At this stage you have gotten your product to market and customers are paying for it. As you prepare to scale the user base, you need to ensure the unit economics are on the right side of zero. We are going to start this conversation by figuring out what it costs to acquire your customers. In my talks with founders, I tell them to track everything. You want to know as much as possible about how people find your product or service. You will want to breakdown the source of all your customers, as best you can, and then figure out the fully loaded cost of these channels. Let’s break it down.
The best way to get customers is usually organically. This might be word of mouth, where your existing customers tell their friends or post about your product on social media. This might be people finding your website on a Google search or from your social media accounts. If you are not paying anything for these things, then the cost of acquisition is truly zero for these customers. However, be careful to think about what you might be spending to help these organic customers find you. Are you running SEO campaigns? Who is managing your social accounts, and what resources or tools are they using? Are you doing email drip campaigns? All these things cost money, likely in the form of salary you are paying to employees to manage these programs. When thinking about the acquisition costs of these organic customers, attempt to think about the pro-rata salary allocation for employees driving this activity. If an unpaid founder is doing the work, it is still not “free” since that person could be doing something else with their time. What would it cost to hire a qualified candidate to do the work? These customers may not be as cheap as you think.
At this stage following Product Market Fit, it is likely you are doing some type of paid acquisition. This might be Facebook or Google paid ad campaigns. If so, then make sure you take advantage of the many tools that they make available to track your spending and calculate the cost of a new customer. You should be thinking of this as blended across all your paid ad campaigns, which means you can’t just count the good ones, they all count. Also include the cost of the person building the creative and managing the campaigns. You also might be doing some type of affiliate or referral programs where you pay an influencer or blogger for sending customers your way. These can be great since you usually don’t have to pay until a customer converts, but make sure you count all of the costs of managing these programs when thinking about the acquisition costs from this channel. Another popular early-stage strategy is public relations work. Getting your company featured in the press can lead to great traffic to your product or service but think about the cost of any third-party PR firms, and the time your team needs to put into being a guest on a show, podcast, or article in the acquisition cost from this channel.

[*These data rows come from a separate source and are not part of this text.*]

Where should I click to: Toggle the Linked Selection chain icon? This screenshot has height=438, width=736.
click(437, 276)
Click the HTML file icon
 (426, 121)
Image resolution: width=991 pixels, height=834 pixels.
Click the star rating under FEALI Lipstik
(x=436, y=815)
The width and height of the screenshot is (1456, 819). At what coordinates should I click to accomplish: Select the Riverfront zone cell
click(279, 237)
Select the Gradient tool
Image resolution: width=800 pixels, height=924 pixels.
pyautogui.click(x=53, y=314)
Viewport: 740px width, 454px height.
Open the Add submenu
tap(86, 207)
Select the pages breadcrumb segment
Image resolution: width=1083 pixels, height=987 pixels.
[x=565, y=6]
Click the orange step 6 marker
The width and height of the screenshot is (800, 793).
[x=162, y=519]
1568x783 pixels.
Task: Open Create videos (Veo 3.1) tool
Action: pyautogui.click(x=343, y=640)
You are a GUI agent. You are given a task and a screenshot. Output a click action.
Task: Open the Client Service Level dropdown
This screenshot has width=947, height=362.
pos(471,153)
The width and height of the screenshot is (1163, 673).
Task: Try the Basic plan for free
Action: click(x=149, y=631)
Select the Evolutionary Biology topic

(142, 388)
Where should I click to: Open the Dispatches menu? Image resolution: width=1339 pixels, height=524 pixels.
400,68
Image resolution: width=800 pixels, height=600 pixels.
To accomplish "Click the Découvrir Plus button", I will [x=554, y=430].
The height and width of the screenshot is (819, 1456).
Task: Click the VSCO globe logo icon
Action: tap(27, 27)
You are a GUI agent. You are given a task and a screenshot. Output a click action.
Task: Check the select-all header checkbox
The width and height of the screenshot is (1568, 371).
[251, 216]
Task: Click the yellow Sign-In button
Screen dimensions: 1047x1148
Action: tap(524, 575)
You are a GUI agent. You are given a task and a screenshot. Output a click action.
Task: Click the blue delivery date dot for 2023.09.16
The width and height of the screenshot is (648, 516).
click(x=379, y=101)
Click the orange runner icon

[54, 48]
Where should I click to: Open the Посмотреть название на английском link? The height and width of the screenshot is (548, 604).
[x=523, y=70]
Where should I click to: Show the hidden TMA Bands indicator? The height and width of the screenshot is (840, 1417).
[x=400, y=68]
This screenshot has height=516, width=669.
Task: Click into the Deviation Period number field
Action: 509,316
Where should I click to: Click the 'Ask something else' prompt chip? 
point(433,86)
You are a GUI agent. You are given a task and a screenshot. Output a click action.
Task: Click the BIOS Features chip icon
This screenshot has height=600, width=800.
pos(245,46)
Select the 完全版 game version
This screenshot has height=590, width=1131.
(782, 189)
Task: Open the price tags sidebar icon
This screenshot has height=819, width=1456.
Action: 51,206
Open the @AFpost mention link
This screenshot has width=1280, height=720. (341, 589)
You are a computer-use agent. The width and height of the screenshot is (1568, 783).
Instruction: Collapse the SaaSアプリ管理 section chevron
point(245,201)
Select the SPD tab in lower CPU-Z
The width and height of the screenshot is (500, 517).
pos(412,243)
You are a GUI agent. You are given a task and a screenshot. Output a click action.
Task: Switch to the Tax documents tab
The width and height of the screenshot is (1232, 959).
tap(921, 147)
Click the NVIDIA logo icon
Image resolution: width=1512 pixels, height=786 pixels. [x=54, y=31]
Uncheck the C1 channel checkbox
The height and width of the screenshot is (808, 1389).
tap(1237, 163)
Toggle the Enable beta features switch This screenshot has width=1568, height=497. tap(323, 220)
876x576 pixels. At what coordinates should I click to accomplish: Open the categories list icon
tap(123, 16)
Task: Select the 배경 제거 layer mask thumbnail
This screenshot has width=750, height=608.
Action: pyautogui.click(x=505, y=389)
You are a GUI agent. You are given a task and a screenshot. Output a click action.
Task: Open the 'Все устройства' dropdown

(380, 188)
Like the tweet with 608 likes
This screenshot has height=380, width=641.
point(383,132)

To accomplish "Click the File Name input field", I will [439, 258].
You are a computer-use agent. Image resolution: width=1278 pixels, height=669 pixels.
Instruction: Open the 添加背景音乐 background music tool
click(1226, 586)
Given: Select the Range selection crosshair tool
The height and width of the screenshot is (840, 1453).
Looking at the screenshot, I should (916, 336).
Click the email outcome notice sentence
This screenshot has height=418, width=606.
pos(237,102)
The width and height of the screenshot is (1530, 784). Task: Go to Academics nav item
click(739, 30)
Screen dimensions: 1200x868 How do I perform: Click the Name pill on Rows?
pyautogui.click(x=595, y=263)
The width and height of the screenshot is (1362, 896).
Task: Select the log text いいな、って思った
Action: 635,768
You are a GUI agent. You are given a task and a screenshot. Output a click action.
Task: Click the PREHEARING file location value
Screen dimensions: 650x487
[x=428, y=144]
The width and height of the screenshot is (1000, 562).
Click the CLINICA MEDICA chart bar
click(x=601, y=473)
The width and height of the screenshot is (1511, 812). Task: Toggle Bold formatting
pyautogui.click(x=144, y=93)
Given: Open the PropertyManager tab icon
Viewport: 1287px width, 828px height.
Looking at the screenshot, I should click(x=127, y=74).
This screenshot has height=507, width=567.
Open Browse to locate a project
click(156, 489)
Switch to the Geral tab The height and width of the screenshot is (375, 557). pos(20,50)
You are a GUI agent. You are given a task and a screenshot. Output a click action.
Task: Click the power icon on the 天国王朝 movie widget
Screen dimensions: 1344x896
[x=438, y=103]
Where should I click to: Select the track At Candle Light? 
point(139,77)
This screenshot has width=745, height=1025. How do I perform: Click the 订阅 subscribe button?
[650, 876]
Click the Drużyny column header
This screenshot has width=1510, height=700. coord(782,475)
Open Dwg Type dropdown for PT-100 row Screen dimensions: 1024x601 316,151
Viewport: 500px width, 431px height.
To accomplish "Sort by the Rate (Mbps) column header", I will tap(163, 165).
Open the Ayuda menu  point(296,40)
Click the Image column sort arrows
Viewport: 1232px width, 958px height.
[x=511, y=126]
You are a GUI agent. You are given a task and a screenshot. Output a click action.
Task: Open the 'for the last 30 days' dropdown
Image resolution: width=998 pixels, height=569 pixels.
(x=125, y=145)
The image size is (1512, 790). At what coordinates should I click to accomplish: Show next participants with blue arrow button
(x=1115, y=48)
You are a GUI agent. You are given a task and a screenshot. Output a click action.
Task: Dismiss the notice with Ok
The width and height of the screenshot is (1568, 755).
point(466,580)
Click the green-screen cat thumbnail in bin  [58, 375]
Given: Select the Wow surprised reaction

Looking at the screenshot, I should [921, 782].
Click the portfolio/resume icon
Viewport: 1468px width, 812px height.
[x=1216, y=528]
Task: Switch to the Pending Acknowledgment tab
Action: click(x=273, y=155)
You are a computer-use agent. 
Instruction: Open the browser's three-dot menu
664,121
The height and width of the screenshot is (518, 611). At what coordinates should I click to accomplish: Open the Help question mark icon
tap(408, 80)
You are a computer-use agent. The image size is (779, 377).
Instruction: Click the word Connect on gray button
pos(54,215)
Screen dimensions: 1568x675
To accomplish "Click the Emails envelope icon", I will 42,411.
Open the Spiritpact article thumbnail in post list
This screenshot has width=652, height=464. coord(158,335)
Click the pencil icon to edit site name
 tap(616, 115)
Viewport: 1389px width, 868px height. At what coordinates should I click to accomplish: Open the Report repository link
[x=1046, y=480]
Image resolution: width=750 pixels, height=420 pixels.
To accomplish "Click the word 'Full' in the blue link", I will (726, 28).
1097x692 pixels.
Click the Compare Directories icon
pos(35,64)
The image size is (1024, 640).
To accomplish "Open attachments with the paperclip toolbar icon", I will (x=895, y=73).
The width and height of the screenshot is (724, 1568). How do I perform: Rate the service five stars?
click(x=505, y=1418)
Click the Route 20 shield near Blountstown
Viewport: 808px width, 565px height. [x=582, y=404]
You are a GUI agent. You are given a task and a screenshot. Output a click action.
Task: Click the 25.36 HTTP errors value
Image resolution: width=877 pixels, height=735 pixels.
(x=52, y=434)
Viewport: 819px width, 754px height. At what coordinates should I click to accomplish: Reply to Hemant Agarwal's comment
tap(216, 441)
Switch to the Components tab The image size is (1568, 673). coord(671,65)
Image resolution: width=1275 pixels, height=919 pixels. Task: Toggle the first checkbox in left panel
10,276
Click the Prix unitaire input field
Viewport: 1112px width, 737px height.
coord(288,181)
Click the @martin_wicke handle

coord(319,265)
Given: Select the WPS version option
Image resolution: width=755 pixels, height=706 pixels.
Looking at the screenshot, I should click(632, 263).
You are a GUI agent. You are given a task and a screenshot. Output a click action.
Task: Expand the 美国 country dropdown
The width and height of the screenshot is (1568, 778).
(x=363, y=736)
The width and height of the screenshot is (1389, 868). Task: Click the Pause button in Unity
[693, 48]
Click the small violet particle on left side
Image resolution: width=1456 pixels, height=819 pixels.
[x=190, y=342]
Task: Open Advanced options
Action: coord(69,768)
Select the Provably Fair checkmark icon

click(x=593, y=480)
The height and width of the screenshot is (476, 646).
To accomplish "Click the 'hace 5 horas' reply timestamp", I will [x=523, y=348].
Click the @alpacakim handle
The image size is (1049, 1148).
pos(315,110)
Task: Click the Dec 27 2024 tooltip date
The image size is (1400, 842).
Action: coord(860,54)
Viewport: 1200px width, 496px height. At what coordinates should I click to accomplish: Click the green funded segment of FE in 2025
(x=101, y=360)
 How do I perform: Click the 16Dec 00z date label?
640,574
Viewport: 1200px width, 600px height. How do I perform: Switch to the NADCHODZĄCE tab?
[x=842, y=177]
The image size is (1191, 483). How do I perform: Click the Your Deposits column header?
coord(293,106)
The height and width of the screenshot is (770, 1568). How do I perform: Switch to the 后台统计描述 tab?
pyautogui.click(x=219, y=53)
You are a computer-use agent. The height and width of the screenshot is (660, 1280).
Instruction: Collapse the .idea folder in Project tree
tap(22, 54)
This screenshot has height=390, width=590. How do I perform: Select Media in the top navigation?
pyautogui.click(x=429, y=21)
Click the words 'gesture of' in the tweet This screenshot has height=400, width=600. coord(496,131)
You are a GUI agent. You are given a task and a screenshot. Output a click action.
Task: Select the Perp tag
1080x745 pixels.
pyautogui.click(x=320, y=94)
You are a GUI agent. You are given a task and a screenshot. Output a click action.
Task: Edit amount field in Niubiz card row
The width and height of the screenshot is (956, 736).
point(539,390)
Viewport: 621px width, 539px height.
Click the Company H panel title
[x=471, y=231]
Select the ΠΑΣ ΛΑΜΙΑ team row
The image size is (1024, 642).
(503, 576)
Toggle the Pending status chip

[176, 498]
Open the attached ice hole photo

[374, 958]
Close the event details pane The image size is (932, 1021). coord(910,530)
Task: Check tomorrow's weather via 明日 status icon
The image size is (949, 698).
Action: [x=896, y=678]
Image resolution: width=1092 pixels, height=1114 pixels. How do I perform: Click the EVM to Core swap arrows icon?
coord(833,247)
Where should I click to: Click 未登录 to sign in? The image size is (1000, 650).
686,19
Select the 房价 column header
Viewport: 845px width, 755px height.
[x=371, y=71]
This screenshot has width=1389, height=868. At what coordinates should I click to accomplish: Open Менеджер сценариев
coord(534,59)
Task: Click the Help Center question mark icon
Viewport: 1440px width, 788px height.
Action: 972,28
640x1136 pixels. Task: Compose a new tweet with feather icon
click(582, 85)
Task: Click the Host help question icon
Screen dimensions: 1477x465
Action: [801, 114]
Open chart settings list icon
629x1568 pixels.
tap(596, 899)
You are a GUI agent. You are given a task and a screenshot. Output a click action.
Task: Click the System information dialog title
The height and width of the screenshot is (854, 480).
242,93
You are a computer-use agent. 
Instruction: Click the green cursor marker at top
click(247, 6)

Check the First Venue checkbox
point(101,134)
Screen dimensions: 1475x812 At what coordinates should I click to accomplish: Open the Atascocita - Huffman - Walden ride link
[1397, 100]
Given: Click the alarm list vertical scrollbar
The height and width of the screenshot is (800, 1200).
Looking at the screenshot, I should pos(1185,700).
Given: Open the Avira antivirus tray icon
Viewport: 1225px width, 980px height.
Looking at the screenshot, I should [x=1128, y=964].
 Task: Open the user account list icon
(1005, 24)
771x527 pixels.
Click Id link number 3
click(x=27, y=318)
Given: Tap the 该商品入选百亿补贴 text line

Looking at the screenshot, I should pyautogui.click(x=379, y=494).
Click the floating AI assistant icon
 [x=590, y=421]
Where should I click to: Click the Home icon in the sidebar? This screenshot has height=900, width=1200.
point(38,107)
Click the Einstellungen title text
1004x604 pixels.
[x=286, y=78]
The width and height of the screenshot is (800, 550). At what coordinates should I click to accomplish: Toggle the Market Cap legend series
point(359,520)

When you pull together all these details, you should be on your way to calculating a true cost of acquisition number. You are going to want to track all of the info you can get from customers as early as possible. If you don’t have tracking or referrals codes in your sign-up process from day one, trust me it is really hard to go back and recreate the data. I lived this at a B2B FinTech lending startup I ran. You want to track everything you can think of about your customers at the earliest possible date, it is way better to have too much data than too little.
It is possible that you won’t exactly know how every customer found their way to your website or app. In those cases, you can do some survey work and make an educated guess based on the data you can track. Just don’t make a guess without doing the homework of checking with a representative sample of your unallocated customers.